[Source records]
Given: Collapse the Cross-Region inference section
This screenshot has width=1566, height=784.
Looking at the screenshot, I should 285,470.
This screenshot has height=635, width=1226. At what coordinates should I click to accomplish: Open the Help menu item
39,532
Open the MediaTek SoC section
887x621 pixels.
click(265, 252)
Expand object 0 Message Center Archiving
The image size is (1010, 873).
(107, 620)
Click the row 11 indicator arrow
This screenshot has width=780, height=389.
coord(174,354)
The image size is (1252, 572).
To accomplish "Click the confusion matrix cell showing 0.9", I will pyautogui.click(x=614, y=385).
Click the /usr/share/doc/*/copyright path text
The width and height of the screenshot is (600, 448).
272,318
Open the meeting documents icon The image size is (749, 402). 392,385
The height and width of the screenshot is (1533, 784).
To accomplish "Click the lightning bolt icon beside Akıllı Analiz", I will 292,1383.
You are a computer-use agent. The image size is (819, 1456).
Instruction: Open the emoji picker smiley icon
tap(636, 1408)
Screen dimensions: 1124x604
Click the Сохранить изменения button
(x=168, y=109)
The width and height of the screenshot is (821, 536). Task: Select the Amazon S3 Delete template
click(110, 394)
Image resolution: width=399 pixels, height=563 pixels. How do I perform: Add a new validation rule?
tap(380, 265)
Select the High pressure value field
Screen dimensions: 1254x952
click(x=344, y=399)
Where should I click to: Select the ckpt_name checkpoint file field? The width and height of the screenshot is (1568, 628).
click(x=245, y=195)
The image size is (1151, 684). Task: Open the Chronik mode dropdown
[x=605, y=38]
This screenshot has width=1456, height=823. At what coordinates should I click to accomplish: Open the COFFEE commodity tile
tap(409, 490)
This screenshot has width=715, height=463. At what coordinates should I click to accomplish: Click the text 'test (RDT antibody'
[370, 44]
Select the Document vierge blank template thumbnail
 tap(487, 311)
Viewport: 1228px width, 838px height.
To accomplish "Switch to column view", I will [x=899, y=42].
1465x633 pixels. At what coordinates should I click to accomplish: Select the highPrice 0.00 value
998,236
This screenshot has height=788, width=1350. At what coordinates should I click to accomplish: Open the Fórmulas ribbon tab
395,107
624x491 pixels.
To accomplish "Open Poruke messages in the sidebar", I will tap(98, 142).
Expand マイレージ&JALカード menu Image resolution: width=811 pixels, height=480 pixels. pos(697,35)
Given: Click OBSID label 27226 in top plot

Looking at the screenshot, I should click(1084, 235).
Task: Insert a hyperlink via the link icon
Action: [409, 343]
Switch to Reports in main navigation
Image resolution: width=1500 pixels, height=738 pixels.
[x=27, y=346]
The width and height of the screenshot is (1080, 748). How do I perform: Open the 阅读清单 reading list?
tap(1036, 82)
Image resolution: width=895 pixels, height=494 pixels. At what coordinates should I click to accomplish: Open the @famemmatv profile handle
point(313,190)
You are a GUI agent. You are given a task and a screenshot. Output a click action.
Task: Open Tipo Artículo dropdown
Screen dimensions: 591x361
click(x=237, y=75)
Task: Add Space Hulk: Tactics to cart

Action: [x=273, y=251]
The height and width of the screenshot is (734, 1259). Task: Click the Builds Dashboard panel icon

### Exercise goal
Repeat every entry word for word.

### Response below
Given: Collapse the Cross-Region inference section
This screenshot has width=1566, height=784.
Looking at the screenshot, I should 285,470.
This screenshot has height=635, width=1226. At what coordinates should I click to accomplish: Open the Help menu item
39,532
Open the MediaTek SoC section
887x621 pixels.
click(265, 252)
Expand object 0 Message Center Archiving
The image size is (1010, 873).
(107, 620)
Click the row 11 indicator arrow
This screenshot has width=780, height=389.
coord(174,354)
The image size is (1252, 572).
To accomplish "Click the confusion matrix cell showing 0.9", I will pyautogui.click(x=614, y=385).
Click the /usr/share/doc/*/copyright path text
The width and height of the screenshot is (600, 448).
272,318
Open the meeting documents icon The image size is (749, 402). 392,385
The height and width of the screenshot is (1533, 784).
To accomplish "Click the lightning bolt icon beside Akıllı Analiz", I will 292,1383.
You are a computer-use agent. The image size is (819, 1456).
Instruction: Open the emoji picker smiley icon
tap(636, 1408)
Screen dimensions: 1124x604
Click the Сохранить изменения button
(x=168, y=109)
The width and height of the screenshot is (821, 536). Task: Select the Amazon S3 Delete template
click(110, 394)
Image resolution: width=399 pixels, height=563 pixels. How do I perform: Add a new validation rule?
tap(380, 265)
Select the High pressure value field
Screen dimensions: 1254x952
click(x=344, y=399)
Where should I click to: Select the ckpt_name checkpoint file field? The width and height of the screenshot is (1568, 628).
click(x=245, y=195)
The image size is (1151, 684). Task: Open the Chronik mode dropdown
[x=605, y=38]
This screenshot has width=1456, height=823. At what coordinates should I click to accomplish: Open the COFFEE commodity tile
tap(409, 490)
This screenshot has width=715, height=463. At what coordinates should I click to accomplish: Click the text 'test (RDT antibody'
[370, 44]
Select the Document vierge blank template thumbnail
 tap(487, 311)
Viewport: 1228px width, 838px height.
To accomplish "Switch to column view", I will [x=899, y=42].
1465x633 pixels. At what coordinates should I click to accomplish: Select the highPrice 0.00 value
998,236
This screenshot has height=788, width=1350. At what coordinates should I click to accomplish: Open the Fórmulas ribbon tab
395,107
624x491 pixels.
To accomplish "Open Poruke messages in the sidebar", I will tap(98, 142).
Expand マイレージ&JALカード menu Image resolution: width=811 pixels, height=480 pixels. pos(697,35)
Given: Click OBSID label 27226 in top plot

Looking at the screenshot, I should click(1084, 235).
Task: Insert a hyperlink via the link icon
Action: [409, 343]
Switch to Reports in main navigation
Image resolution: width=1500 pixels, height=738 pixels.
[x=27, y=346]
The width and height of the screenshot is (1080, 748). How do I perform: Open the 阅读清单 reading list?
tap(1036, 82)
Image resolution: width=895 pixels, height=494 pixels. At what coordinates should I click to accomplish: Open the @famemmatv profile handle
point(313,190)
You are a GUI agent. You are given a task and a screenshot. Output a click action.
Task: Open Tipo Artículo dropdown
Screen dimensions: 591x361
click(x=237, y=75)
Task: Add Space Hulk: Tactics to cart

Action: [x=273, y=251]
The height and width of the screenshot is (734, 1259). Task: Click the Builds Dashboard panel icon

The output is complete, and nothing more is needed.